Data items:
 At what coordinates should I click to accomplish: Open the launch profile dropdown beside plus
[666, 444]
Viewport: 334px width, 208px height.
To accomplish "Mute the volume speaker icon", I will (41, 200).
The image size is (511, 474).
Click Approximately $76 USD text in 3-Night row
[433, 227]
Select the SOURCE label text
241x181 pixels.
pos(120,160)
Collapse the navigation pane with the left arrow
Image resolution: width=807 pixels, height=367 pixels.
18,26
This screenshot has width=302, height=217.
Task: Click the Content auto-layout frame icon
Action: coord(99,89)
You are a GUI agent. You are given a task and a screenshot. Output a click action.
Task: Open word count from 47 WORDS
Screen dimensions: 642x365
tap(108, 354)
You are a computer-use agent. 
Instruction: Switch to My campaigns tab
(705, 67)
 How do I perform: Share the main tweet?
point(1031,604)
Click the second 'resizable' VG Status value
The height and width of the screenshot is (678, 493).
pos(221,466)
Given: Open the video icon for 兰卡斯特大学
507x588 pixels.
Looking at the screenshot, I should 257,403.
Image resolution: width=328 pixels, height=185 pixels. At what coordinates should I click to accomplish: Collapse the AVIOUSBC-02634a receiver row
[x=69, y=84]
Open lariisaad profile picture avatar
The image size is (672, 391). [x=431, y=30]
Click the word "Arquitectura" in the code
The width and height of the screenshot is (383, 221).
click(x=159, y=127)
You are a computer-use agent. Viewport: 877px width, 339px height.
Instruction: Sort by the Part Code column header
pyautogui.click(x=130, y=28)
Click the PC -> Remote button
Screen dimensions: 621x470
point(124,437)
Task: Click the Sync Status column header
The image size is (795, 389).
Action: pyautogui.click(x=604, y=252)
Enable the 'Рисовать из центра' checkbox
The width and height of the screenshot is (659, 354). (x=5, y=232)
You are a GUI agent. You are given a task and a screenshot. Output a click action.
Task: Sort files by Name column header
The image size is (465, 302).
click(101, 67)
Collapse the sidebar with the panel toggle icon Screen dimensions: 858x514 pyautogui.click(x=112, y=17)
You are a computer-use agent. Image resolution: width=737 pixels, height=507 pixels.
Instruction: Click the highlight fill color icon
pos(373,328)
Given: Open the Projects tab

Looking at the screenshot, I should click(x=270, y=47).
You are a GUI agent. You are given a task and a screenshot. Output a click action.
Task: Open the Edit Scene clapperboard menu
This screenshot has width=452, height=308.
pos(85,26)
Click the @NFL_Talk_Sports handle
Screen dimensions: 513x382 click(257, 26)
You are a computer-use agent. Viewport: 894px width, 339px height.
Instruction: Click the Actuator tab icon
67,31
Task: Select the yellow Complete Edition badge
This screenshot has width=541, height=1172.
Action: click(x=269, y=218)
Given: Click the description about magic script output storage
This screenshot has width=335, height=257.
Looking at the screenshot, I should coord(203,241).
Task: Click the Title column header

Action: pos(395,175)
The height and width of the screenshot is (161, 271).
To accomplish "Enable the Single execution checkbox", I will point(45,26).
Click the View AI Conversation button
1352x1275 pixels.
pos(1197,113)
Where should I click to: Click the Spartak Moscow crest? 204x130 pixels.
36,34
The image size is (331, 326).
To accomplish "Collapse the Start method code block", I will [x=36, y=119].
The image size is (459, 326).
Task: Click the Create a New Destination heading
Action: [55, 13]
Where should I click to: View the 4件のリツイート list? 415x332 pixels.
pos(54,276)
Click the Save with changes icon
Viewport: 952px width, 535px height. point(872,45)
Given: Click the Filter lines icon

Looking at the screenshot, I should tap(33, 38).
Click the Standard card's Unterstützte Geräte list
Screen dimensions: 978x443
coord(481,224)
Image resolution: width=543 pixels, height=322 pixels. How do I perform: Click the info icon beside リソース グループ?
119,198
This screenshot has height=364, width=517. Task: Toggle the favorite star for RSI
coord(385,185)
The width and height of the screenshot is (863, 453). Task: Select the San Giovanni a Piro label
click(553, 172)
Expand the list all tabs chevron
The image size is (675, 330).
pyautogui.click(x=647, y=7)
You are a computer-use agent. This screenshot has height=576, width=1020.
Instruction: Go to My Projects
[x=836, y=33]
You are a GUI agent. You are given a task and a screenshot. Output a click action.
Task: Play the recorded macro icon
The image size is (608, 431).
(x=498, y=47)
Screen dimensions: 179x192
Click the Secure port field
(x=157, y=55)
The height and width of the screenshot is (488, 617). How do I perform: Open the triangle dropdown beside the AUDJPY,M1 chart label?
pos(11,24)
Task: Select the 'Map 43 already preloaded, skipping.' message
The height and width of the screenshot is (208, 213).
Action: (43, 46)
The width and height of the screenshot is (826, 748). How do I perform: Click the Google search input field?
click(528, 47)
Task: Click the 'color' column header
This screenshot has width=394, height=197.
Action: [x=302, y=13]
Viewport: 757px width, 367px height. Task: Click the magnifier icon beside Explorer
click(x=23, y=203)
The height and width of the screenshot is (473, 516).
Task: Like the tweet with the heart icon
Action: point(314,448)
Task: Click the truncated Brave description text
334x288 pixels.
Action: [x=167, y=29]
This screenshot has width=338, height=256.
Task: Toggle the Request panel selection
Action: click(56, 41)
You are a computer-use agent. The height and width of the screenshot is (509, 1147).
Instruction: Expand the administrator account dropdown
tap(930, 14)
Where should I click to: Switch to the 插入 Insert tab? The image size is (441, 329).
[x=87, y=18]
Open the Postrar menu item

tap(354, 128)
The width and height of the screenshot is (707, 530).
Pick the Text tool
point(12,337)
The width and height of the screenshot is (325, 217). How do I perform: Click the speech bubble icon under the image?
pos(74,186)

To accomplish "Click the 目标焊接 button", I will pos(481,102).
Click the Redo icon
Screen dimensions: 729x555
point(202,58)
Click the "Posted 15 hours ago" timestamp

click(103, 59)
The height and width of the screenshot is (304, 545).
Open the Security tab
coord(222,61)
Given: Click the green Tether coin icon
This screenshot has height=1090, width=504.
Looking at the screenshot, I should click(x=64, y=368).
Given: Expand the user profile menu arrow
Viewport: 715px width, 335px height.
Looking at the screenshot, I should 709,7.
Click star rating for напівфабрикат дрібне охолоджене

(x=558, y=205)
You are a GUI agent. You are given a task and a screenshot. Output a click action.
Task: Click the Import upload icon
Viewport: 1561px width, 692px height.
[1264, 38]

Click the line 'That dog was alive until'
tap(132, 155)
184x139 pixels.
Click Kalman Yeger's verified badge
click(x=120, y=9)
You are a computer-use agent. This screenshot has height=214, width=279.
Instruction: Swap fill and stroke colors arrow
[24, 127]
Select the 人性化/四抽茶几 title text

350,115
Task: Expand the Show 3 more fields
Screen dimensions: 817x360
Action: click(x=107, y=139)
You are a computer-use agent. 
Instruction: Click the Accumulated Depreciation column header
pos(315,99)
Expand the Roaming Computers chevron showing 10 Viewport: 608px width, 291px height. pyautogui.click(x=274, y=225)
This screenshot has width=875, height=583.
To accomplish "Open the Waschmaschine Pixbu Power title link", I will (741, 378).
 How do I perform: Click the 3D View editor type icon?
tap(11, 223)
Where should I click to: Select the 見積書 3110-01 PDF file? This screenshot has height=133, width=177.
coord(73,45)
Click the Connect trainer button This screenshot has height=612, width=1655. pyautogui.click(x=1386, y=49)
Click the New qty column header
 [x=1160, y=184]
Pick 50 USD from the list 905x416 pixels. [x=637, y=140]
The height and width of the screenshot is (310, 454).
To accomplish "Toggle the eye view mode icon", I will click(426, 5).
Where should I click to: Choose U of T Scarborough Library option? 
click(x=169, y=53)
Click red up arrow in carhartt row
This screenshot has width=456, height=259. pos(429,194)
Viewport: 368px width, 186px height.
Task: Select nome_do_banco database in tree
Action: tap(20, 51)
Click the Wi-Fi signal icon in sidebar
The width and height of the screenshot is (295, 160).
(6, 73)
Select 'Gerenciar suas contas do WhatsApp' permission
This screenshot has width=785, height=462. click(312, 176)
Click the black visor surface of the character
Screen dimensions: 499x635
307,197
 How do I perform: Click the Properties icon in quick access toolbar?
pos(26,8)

*PROBLEM REQUIREMENTS*.
Lines containing the word "description" must be found in the data above and copied.

*EXERCISE SOLUTION*.
Given: Click the description about magic script output storage
Task: Click the truncated Brave description text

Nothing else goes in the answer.